### Written request 1
In the DOMLinkExtractor documentation, which URL schemes are extracted for absolute URLs by default?
### Written request 2
Carry the DOMLinkExtractor documentation forward from its final sentence.

### Text to read
Class DOMLinkExtractor

  • All Implemented Interfaces:
    ILinkExtractor, IXMLConfigurable

    public class DOMLinkExtractor
    extends AbstractTextLinkExtractor

    Extracts links from a Document Object Model (DOM) representation of an HTML, XHTML, or XML document content based on values of matching elements and attributes.

    In order to construct a DOM tree, text is loaded entirely into memory. It uses the document content by default, but it can also come from specified metadata fields. Use this filter with caution if you know you'll need to parse huge files. Use the HtmlLinkExtractor instead if this is a concern.

    The jsoup parser library is used to load a document content into a DOM tree. Elements are referenced using a CSS or JQuery-like syntax.

    This link extractor is normally used before importing.

    When used before importing this class attempts to detect the content character encoding unless the character encoding was specified using setCharset(String). Since document parsing converts content to UTF-8, UTF-8 is always assumed when used as a post-parse handler.

    You can specify which parser to use when reading documents. The default is "html" and will normalize the content as HTML. This is generally a desired behavior, but this can sometimes have your selector fail. If you encounter this problem, try switching to "xml" parser, which does not attempt normalization on the content. The drawback with "xml" is you may not get all HTML-specific selector options to work. If you know you are dealing with XML to begin with, specifying "xml" should be a good option.

    Matching links

    You can define as many JSoup "selectors" as desired. All values matched by a selector will be extracted as a URL.

    It is possible to control what gets extracted exactly for matching purposes thanks to the "extract" argument expected with every selector. Possible values are:

    When not specified, the default is "text".

    The default selectors / extract strategies are:

    • a[href] / attr(href)
    • [src] / attr(src)
    • link[href] / attr(href)
    • meta[http-equiv='refresh'] / attr(content)

    For any extracted link values, this extractor will perform minimal heuristics to clean extra content not part of a regular URL. For instance, it will only keep what is after url= when dealing with <meta http-equiv refresh URLs. It will also trim white spaces.

    Ignoring link data

    By default, contextual information is kept about the HTML/XML mark-up tag from which a link is extracted (e.g., tag name and attributes). That information gets stored as metadata in the target document. If you want to limit the quantity of information extracted/stored, you can disable this feature by setting ignoreLinkData to true.

    URL Schemes

    Only valid schemes are extracted for absolute URLs. By default, those are http, https, and ftp. You can specify your own list of supported protocols with setSchemes(String[]).

### Data section
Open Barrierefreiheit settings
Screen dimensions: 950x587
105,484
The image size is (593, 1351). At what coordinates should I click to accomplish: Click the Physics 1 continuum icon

### Result 1
http, https, and ftp

### Result 2
    Applicable documents

    By default, this extractor only will be applied on documents matching one of these content types:

    "nofollow"

    By default, a regular HTML link having the "rel" attribute set to "nofollow" won't be extracted (e.g. <a href="x.html" rel="nofollow" ...>). To force its extraction (and ensure it is followed) you can set setIgnoreNofollow(boolean) to true.

    XML configuration usage:

    
    <extractor
        class="com.norconex.collector.http.link.impl.DOMLinkExtractor"
        ignoreNofollow="[false|true]"
        ignoreLinkData="[false|true]"
        parser="[html|xml]"
        charset="(supported character encoding)">
      <fieldMatcher>
        (optional expression for fields used for links extraction instead
         of the document stream)
      </fieldMatcher>
      <schemes>
        (CSV list of URI scheme for which to perform link extraction.
         leave blank or remove tag to use defaults.)
      </schemes>
      <!-- Repeat as needed: -->
      <linkSelector>(selector syntax)</linkSelector>
      <!--
        Optional. Only apply link selectors to portions of a document
                matching these selectors. Repeat as needed.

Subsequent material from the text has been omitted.